As for the request for re-zoning of much more property beyond the building footprint, Shehadi said neighbors were concerned that would open the door to another “inappropriate development” without any level of public accountability.
Shehadi asked the commission to deny the application. He said he hoped applicant would return with a smaller project, more in keeping with the neighborhood and only the building footprint be rezoned from R6 to Elderly.
JoAnn Messina, director of the Greenwich Tree Conservancy, said the issue was one of balance of green space, size of building and impact on the neighborhood.
She noted that the tree conservancy was in receipt of a $37,000 grant from the State to plant trees in Byram.
“This is an area that needs green. We have heat island effect. We have flooding issues. We have issues that are getting worse in this area,” Messina said.
Liz Eckert, who is vice chair of the BNA, said that at a previous meeting the applicant noted there was only one local resident with concerns about the proposal.
She pointed out that the BNA represented 350 members.
“They are all opposed to the size of this structure,” she said.

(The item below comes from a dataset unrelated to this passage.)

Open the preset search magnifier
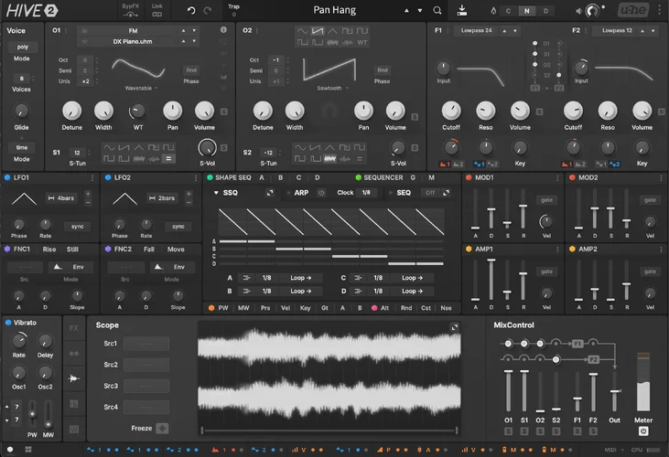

“We’re not going to make any more changes,” Mr. Romeo said. “I know Mr. Macri is a no vote right off the bat. You can either approve this plan or deny it.”
“We put forward our best effort, regardless of people who want to impugn our integrity. Our integrity is solid, that we’ve been honest and straightforward,” Mr. Johnson said.
“We spent a lot of money to redo this. For the record, the last time we attempted to do this, we spent $500,000 on a project at the same site. Here we are again. We’re probably up to $150,000 or $200,000 so far…You either vote it up or down,” Mr. Johnson added.
At the end of the discussion, the applications for the Site Plan and to Rezone to Elderly were closed, but the commission declined to vote.
The commission voted to defer a vote on the third application, which is for Municipal Improvement, until action was taken on the other two items.